Ballscrew actuators have been used for achieving relative movement between and positioning of members in many different environments, for example, for positioning of flight control surfaces of aircraft.
In certain applications, dual failure tolerant capability is required and one way of achieving this is by using two actuators, each having a ballscrew. There are a number of shortcomings in such a system to provide dual failure tolerant capability for moving and positioning mechanism of a space vehicle. The use of a pair of actuators can result in a failure in one actuator locking the entire drive train, thus preventing the other actuator from operation. To prevent this, a disconnect mechanism, such as a pyrotechnic device, pin puller or clutch is required or, in the case of a space vehicle, it may be necessary for a person to leave the vehicle and disconnect the disabled actuator. In addition, there must be a method of discriminating as to which of the actuators has failed, so that the correct one is disconnected.
The foregoing problems have been solved in various ways, but with considerable proliferation of parts and the solution has usually resulted in a number of elements which cannot be allowed to fail. Such elements constitute potential single failure points which can defeat the failure tolerance rationale of the actuator. These elements have to be designed to be noncredible failures, that is, they will not fail. Whether or not an element is a noncredible failure element can be the subject of controversy and normally a design goal is to minimize the elements requiring this designation.

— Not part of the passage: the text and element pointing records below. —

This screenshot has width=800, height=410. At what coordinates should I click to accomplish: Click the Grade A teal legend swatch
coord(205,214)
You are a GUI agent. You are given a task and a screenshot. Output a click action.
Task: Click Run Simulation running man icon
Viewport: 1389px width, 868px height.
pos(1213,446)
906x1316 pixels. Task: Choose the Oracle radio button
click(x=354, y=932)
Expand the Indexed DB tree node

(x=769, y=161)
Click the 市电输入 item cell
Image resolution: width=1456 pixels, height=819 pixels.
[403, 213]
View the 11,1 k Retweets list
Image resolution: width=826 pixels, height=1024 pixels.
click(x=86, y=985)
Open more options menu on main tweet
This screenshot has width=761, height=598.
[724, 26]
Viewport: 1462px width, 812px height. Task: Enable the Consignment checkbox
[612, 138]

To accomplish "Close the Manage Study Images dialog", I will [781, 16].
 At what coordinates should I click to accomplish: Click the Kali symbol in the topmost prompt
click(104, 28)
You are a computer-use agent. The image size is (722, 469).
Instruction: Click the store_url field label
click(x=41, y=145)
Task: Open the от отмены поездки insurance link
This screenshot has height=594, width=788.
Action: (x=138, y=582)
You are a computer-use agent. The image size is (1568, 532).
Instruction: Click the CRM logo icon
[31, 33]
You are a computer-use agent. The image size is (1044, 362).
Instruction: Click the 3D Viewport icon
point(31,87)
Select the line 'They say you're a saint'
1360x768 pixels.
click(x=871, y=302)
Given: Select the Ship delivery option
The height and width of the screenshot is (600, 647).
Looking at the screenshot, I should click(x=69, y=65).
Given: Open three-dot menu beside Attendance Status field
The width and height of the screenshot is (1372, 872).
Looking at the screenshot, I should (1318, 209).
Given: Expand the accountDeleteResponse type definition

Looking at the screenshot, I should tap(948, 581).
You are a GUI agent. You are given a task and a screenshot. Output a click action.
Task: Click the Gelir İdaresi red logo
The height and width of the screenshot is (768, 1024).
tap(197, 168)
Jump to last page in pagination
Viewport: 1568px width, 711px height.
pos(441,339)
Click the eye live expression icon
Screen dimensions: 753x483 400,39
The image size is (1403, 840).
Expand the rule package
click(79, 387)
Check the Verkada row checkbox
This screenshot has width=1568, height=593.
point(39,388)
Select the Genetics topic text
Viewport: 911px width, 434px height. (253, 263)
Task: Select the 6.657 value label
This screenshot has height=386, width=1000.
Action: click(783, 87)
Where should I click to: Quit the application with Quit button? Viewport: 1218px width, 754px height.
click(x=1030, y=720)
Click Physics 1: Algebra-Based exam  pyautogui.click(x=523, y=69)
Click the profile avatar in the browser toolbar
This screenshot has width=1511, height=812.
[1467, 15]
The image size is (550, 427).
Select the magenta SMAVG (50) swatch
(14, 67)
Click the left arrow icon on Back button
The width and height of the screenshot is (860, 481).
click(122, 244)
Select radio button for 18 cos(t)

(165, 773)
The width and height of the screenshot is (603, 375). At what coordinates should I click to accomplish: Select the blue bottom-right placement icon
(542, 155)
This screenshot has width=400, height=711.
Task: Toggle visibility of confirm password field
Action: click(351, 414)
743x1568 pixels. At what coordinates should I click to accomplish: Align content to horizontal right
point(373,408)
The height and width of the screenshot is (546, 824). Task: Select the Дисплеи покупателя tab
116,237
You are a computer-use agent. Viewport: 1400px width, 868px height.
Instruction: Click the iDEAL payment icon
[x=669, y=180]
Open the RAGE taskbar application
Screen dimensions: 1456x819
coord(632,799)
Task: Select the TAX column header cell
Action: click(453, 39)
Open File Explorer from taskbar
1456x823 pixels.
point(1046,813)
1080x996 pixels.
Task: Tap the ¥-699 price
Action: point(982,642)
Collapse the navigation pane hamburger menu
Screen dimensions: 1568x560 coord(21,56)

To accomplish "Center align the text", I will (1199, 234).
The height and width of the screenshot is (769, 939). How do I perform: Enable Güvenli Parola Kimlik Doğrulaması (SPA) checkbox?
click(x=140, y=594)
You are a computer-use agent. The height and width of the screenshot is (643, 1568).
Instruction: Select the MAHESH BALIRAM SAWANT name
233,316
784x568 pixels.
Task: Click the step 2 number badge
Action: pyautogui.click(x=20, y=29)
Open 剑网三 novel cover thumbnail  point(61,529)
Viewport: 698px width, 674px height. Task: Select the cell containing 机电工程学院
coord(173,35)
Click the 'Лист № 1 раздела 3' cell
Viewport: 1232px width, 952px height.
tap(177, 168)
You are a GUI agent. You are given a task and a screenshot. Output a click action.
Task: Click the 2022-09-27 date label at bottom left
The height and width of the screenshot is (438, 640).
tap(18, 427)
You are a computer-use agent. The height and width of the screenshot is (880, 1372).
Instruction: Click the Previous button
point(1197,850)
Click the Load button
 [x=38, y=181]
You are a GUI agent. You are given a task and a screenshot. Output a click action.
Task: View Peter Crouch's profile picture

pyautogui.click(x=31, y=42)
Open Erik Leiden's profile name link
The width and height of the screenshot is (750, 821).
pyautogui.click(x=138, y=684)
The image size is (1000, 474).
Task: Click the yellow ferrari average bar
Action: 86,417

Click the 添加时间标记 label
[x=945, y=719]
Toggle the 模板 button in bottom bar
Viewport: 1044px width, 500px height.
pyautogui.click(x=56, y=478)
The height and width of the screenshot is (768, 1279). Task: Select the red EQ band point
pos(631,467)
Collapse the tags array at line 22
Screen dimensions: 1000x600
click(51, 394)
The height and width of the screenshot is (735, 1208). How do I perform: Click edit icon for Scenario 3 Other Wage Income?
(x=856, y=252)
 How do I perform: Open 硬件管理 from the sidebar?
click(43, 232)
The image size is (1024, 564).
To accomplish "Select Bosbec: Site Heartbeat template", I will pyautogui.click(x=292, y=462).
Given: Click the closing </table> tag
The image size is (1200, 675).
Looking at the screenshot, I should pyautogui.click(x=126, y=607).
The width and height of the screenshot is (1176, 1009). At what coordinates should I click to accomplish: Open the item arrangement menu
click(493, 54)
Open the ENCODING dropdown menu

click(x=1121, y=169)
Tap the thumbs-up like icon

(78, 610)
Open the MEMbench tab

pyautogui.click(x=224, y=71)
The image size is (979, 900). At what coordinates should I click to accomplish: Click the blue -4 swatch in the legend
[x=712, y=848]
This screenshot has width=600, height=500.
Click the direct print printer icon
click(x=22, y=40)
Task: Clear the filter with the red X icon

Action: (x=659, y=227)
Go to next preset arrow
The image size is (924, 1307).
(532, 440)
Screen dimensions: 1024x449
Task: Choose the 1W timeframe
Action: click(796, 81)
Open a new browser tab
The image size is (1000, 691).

The Weir U.S. Pat. No. 3,766,790 discloses a ballscrew linear actuator having redundant critical components. In the Weir patent structure, there are two drive mechanisms associated one with each of a pair of members to be moved relative to each other. Each drive mechanism has a ballnut rotatably mounted on a common ballscrew. In the structure of this patent, the ballscrew can be designed to be a noncredible failure, i.e., will not fail. However, there are a number of components which are subject to a credible failure, i.e., components that may fail. In the patent structure, a number of these components in addition to the ballscrew would need to be noncredible failure items to render the actuator single failure tolerant and an even greater number of these components would need to be noncredible failure items to render the mechanism dual failure tolerant.
The Grimm et al application Ser. No. 686,984, filed Dec. 27, 1984 and owned by the assignee of this application, discloses a jam tolerant redundant drive ballscrew actuator wherein a pair of primary drive units drive a ballnut. The two drive units operate through a gearbox to drive the ballnut. In the event of a failure of the primary drive units, there is a backup drive that can be brought into operation to cause operation of the actuator. A ballnut jam can result in halving the stroke of the actuator. There is also structure, such as a brake mechanism, which must be a noncredible failure item in order to make the actuator dual failure tolerant.
The ballscrew actuator disclosed in this application distinguishes over the prior art by providing full performance after any two failures of credible failure components while, in the prior art, the actuators are, for all practical purposes, single failure tolerant devices and with degraded performance resulting from some single failures of credible failure components.